* [Page extract]:
◆ ◆ ◆ ◆

The World Bank and other institutions, however, say corruption adds an average of up to 10 percent to the cost of doing business. Honest governance creates a fair playing field and rewards businesses by merit and innovation. Virtue is not only its own reward but creates winners that benefit all of society.

The most compelling example of this argument – and a model for China – is Singapore. Under the late leader Lee Kuan Yew, the island nation tackled corruption in many ways, such as keeping salaries high for civil servants. Its economy has flourished.

By contrast, China still ranks 100 out of 175 on a scale of perceived corruption, as determined by Transparency International. Reducing this corruption is necessary to help the Chinese economy become less dependent on state-run enterprises. Xi does not want the sale of those enterprises, as expected under coming reforms, to go to those who pay the highest bribe.

If the critics of anti-corruption campaigns have any argument, it may be that such campaigns can stigmatize an entire country.  The corrupt only learn how to better hide their deeds. An equal effort must be made to promote honesty, such as directing projects toward local, community involvement where accountability is often stronger.

◆ ◆ ◆ ◆

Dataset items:
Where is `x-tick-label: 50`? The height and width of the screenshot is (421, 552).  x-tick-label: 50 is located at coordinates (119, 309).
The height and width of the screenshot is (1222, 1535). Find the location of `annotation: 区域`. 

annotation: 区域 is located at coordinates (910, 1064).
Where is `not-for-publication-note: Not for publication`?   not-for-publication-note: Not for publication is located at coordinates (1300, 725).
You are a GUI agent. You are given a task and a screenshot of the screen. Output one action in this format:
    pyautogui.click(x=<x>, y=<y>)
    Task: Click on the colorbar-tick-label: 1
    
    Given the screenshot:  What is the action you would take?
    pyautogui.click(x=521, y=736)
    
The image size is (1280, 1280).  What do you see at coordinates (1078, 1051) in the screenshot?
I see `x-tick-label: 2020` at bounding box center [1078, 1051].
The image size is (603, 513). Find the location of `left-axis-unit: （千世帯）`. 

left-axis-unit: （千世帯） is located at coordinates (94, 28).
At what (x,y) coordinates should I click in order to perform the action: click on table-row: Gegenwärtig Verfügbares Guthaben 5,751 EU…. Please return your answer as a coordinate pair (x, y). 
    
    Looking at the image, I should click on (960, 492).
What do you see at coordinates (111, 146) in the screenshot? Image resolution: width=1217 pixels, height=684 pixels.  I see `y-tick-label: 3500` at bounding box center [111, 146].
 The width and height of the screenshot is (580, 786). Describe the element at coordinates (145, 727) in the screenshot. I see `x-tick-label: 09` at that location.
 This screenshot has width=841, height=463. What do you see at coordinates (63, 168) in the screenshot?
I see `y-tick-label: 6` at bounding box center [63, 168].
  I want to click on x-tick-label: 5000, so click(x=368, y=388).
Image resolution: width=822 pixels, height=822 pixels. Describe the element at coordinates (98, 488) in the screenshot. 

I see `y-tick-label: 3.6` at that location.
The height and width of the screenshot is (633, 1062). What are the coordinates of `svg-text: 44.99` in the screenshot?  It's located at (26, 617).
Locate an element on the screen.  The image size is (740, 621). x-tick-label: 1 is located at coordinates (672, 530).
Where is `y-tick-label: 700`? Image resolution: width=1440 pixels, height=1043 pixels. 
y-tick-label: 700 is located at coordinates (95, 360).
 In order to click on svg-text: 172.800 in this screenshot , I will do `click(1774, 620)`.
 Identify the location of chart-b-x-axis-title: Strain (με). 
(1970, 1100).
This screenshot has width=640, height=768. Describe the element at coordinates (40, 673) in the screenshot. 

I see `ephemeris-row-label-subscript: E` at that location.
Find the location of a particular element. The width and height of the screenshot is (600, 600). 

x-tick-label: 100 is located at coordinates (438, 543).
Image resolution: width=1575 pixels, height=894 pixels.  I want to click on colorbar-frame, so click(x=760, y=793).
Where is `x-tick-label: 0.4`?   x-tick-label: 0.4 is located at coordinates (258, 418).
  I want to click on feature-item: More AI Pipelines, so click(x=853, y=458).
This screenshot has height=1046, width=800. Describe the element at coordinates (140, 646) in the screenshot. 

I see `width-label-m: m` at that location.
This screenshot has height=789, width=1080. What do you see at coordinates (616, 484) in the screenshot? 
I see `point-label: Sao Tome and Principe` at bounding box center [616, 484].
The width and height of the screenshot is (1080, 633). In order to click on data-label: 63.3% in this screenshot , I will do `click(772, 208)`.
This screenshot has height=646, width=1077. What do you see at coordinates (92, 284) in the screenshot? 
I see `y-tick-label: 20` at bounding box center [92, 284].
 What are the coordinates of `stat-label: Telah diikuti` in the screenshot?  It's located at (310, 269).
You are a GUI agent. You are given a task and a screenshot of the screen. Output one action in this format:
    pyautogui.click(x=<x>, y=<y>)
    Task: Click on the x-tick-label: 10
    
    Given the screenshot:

◆ ◆ ◆ ◆

* [Parts of the exercise]:
**A)** Answer these questions about the passage on corruption:
(i) According to the World Bank and other institutions, how much can corruption add on average to the cost of doing business?
(ii) What was one way Singapore tackled corruption under Lee Kuan Yew?
(iii) Where does China rank on Transparency International's scale of perceived corruption?
**B)** In the passage on corruption, rename "Honest governance" as "Clean government" and write out the text from "The World Bank" up to and including "all of society.".
**C)** Go on with the passage on corruption from where it stops.

* [Task-by-task results]:
**A)**
(i) Up to 10 percent.
(ii) It kept salaries high for civil servants.
(iii) 100 out of 175.

**B)**
The World Bank and other institutions, however, say corruption adds an average of up to 10 percent to the cost of doing business. Clean government creates a fair playing field and rewards businesses by merit and innovation. Virtue is not only its own reward but creates winners that benefit all of society.

**C)**
One global group, the Accountability Lab, has worked with Liberia, Nepal, and other countries to identify “honest government officials” through popular campaigns. It attempts to “name and fame” officials of integrity rather than “name and shame” corrupt ones. Honesty then becomes a powerful incentive for effective governance.

”In the battle against corruption, we all have a responsibility to stand for integrity,” said Antony Blinken, deputy US secretary State, in a June meeting of the G20 anti-corruption working group.

As China deals with a difficult transition to a new economic model, it must continue to make the right choice of sticking with its anti-corruption campaign – while also rewarding its honest leaders.